There is not much worth doing as simply messing about in boats. That line from Graham Green’s Wind in the Willows has captured an essence of the joy of boat owning. The line leaves aside though the notion that what happens in a boat may not be important. You’ll see that people believe everything that happens in a boat is important and they’re almost born to be that way. It’s very old.
Boats, in fact, are among the oldest things we’ve found that men have built. It’s as if recognition that most of our world is water and we are without gills was identified very early in our history. Boats are our way of dealing with that. Men have been putting to sea to mess about, mess with other men and make messes of distant places for almost 60,000 years. Every major city of our agrarian (landed) development is located on or near a navigable waterway.
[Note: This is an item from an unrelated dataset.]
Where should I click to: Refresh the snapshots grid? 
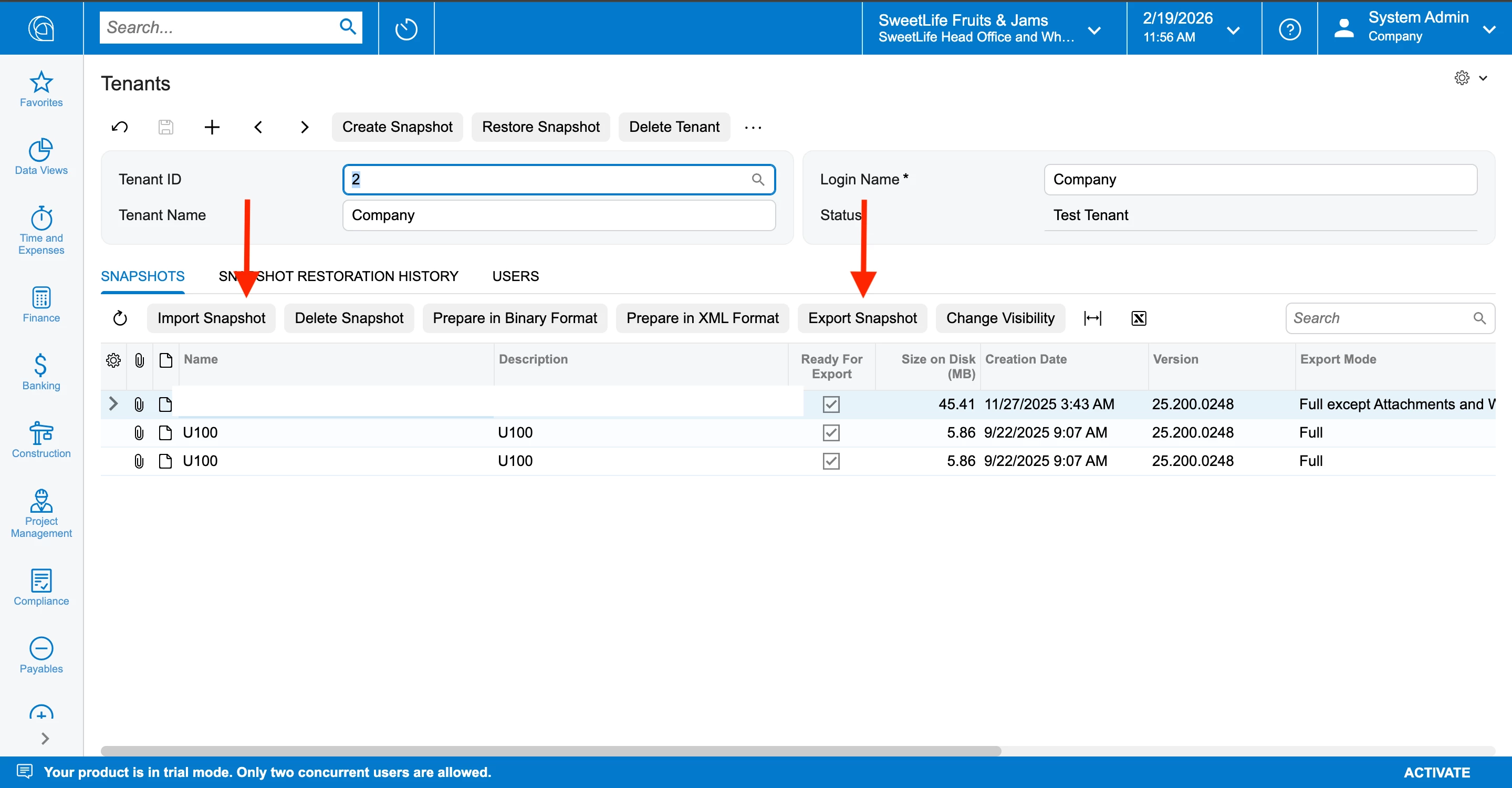(120, 318)
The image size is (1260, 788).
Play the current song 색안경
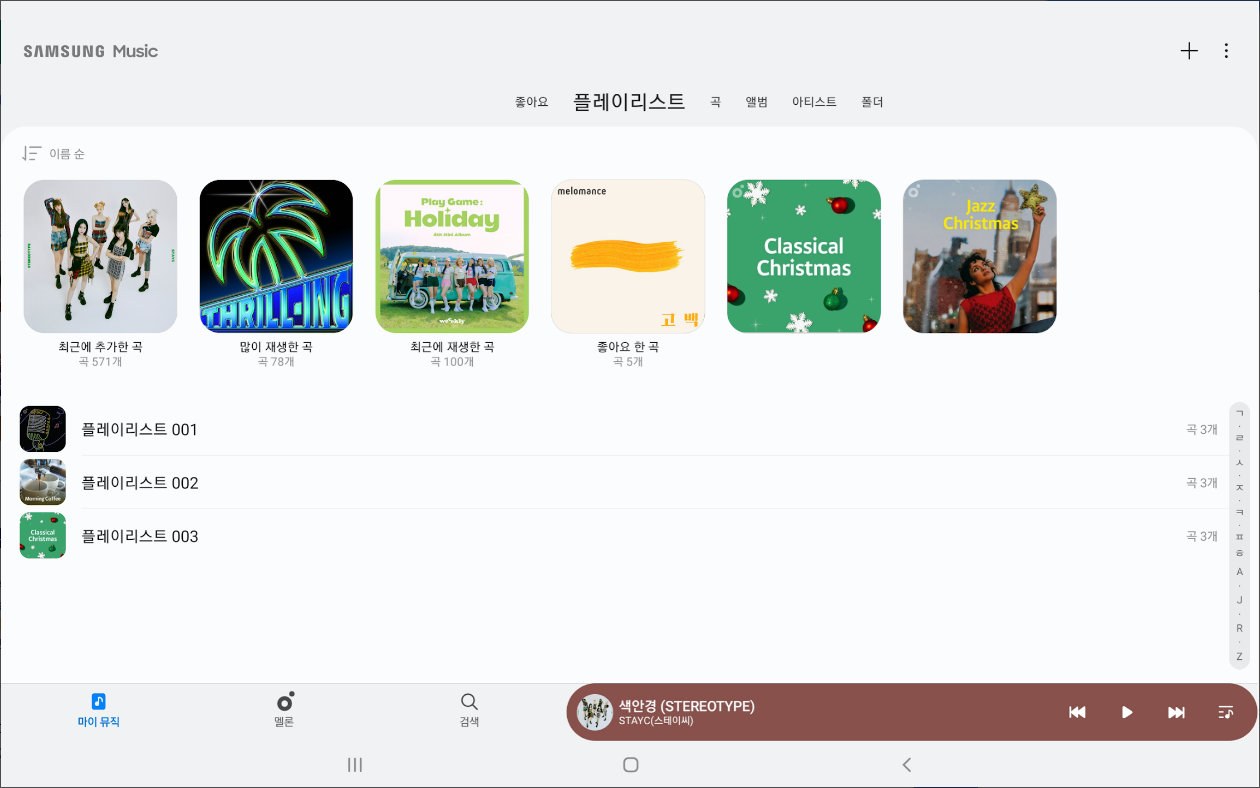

Why is a question for a whole other time, but it’s interesting to keep that idea in mind as we go farther.
I’m a business coach, a leadership developer, someone with a keen interest in what helps people get things done and learning why they value what they value. I’m also a boat owner, Captain of a US Sailing Vessel. What I’ve learned from both is that people aboard a boat have a tacit (and tactile) understanding of leadership. It is almost instinctual, not something that requires much cultivation or cajoling to uncover.
Is it the compelling realization that we are in a small space surrounded by inhospitable environs? Is it the closeness of the people, from whom you’ve no easy escape while underway (in contrast to the united isolation you and your boat mates have from the rest of the world (we’re all in the same boat), or something else?
Here we’ll seek to learn why lessons of leadership are so easily learned embarked on a journey of some time. First, there is the cross-cultural historic notion of a ship having a single leader, its master. All cultures that recognize vessels at all also recognize this fundamental concept of there being a leader. While there have been many experiments, successes and failures in landed civilization, only one method, learned long ago, keeps those enclosed in a vessel upon the waters safe. All ships have a single master: one leader.
Further, this same universal truism extends to the recognition that a ship, in motion without a course, is in distress. Even being anchored, restrained from any progress, is more desirable than being adrift without a clear course intended. So a universal knowledge that all ships in good stead have a leader and a course clear of obstacles are the first leadership assumptions in the role of an intrepid sea captain. All ships have a course that is safe to make way.
As the vessel (and the enterprise) becomes too big for the master to implement his vision, the course to be steered and safely made, teamwork becomes the next tenet of leadership that becomes obvious and universal in acceptance. All must know their role and perform it to make way down that course, and all must know it.
A chart is the seagoing equivalent of the business plan; a log is the “financials” a statement of where either a ship or business is, on its planned path. Each day, a navigation fix is taken to assess where the ship is, if it is on course to make its planned path. So too, an effective enterprise measures constantly and is able to make course corrections.
Together, the organization’s leadership and I navigate the business challenges and opportunities. I’m no expert in your ship, or your business, I know though, how to help you use your mastery of your ship to ensure its safe passage and docking in the ever changing environment of the harbor.
As a coach I meet with your team, your executive leadership and the stakeholders that developed and dictate your strategy or your chart to your destination. This destination for most businesses is a cohort of fanatically loyal and evangelical customers. Your chart identifies the obstacles, your route around them and, upon this chart; you track your progress just as the shipboard officer of the watch annotates a real chart with the progress of the ship. In these annotations, accountability for current, wind and other unanticipated effects upon the course is calculated and reckoned into a deduced path to ensure safe arrival, on time at the destination.
Similarly your people need to know your strategy but also have the awareness of the unanticipated effects of today’s business climate and how to deduce the way to steer your business to compensate for these effects. Identifying the effects and obstacles to your strategy and having the skills, knowledge and attitude to overcome them is what the coach does for your people. Each of them is, in their own way, a contributor to the speed of advance of your business, its course and speed. Each can help or hinder its progress. As a coach I help you and your people identify the metrics for success and ensure only those are sought and captured.
Lastly, even good people with a good strategy can’t make the ship go with a bent shaft, weak engine or torn sails. Getting a ship from point A to point B is a process, actually a lot of them. Each of your business processes has to contribute, as effectively, quickly, flexibly and efficiently as it can be to ensure your good people, with your good strategy, arrive at the goals you’ve set to achieve the desired results you seek. Like a far away and unseen shore, your rewards are out there. Your course is clear, your sailors able bodied, your vessel is ship shape and Bristol fashion and you will get there. I’m along for the ride to make sure.
I wish you fair winds and following seas.